Where there are serious or repeated interferences with privacy, the OAIC can seek civil penalties from a Court[5]. The Government has indicated it will increase those penalties. The maximum penalty is currently AU$2.22mil but is proposed to be increased to the greater of the following:

(a) AU$10mil;
(b) if the court can determine the value of the benefit that the respondent obtained (directly or indirectly) and that is reasonably attributable to the conduct constituting the contravention—3 times the value of that benefit;
(c) if the court cannot determine the value of that benefit—10% of the relevant turnover of the respondent during the 12-month period ending at the end of the month in which the respondent engaged, or began engaging, in the conduct constituting the contravention.[6]

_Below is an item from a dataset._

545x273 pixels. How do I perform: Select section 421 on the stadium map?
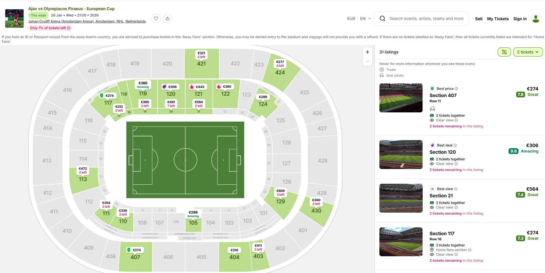(x=201, y=64)
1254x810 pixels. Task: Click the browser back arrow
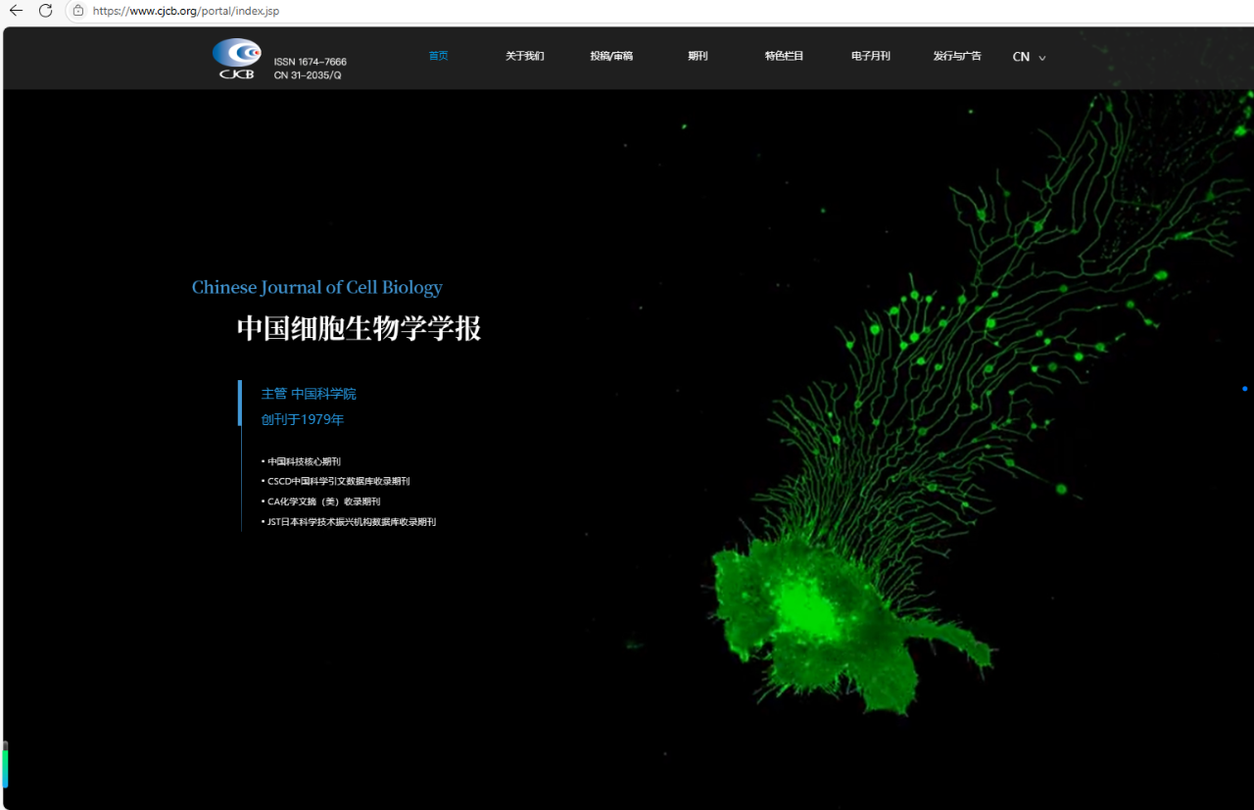coord(15,11)
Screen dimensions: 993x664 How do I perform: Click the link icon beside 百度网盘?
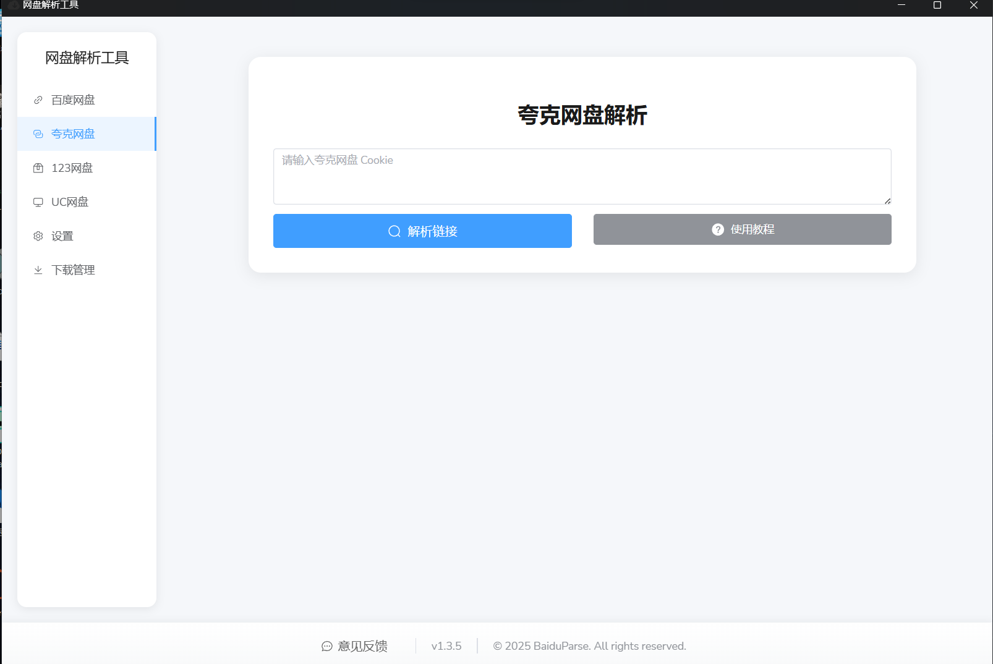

The OAIC complaints team often also plays a conciliation role in resolving disputes which can result in more flexible outcomes such as:

• the respondent taking steps to address the matter (such as providing access to personal information or correcting a record);
• an apology;
• a change to the practices or procedures of the respondent;
• staff training;
• compensation for financial or non-financial loss; and
• other non-financial options (such as a complimentary subscription to a service).

These remedies are limited to circumstances in which the information in question is “personal information” in the sense or relating to a reasonably identifiable individual. Business information and data can of course also be the subject of data breaches, in which case it is necessary to look to other causes of action.

Proposed Reforms

If the changes to the Privacy Act, proposed by the discussion paper released by the Attorney-General’s department in December 2021 (see a link to our article on the proposed changes here), are passed, Australia may see an increase in data breach actions, given the proposals to introduce a direct right of action for breaches of privacy.[7]

In addition, the unfair consumer terms legislation has recently been proposed to be bolstered,[8] and the Government is examining other measures to enhance consumer rights in relation to data.[9]

Depending on the form any changes ultimately take, and the approach of Australian Courts when it comes to remedies, they could significantly increase the extent of claims activity in the privacy and data landscape.

Key contacts: Sophie Dawson, Julie Cheeseman, Joel Parsons, James Hoy and Emma Croft

[1] [2019] NSWSC 1781.

[2] Australian Broadcasting Corporation v Lenah Game Meats Pty Ltd (2001) 208 CLR 199.

[3] Privacy Act 1988 (Cth) s 52.

[4] Ibid s 55A.

[5] Ibid s 80U.

[6] Exposure draft of the Privacy Legislation Amendment (Enhancing Online Privacy and Other Measures) Bill 2021, proposed s 13G of the Privacy Act 1988 (Cth).

[7] Attorney General’s Privacy Act Review Discussion Paper, October 2021, chp 25.

[8] Treasury Laws Amendment (Enhancing Tax Integrity and Supporting Business Investment) Bill 2022

[9] Federal Government’s Discussion Paper: ‘Strengthening Australia’s cyber security regulations and incentives, an initiative of Australia’s Cyber Security Strategy 2020’, July 2021; Treasury’s Consultation Paper: Improving consumer guarantees and supplier indemnification provisions under the Australian Consumer Law’, December 2021.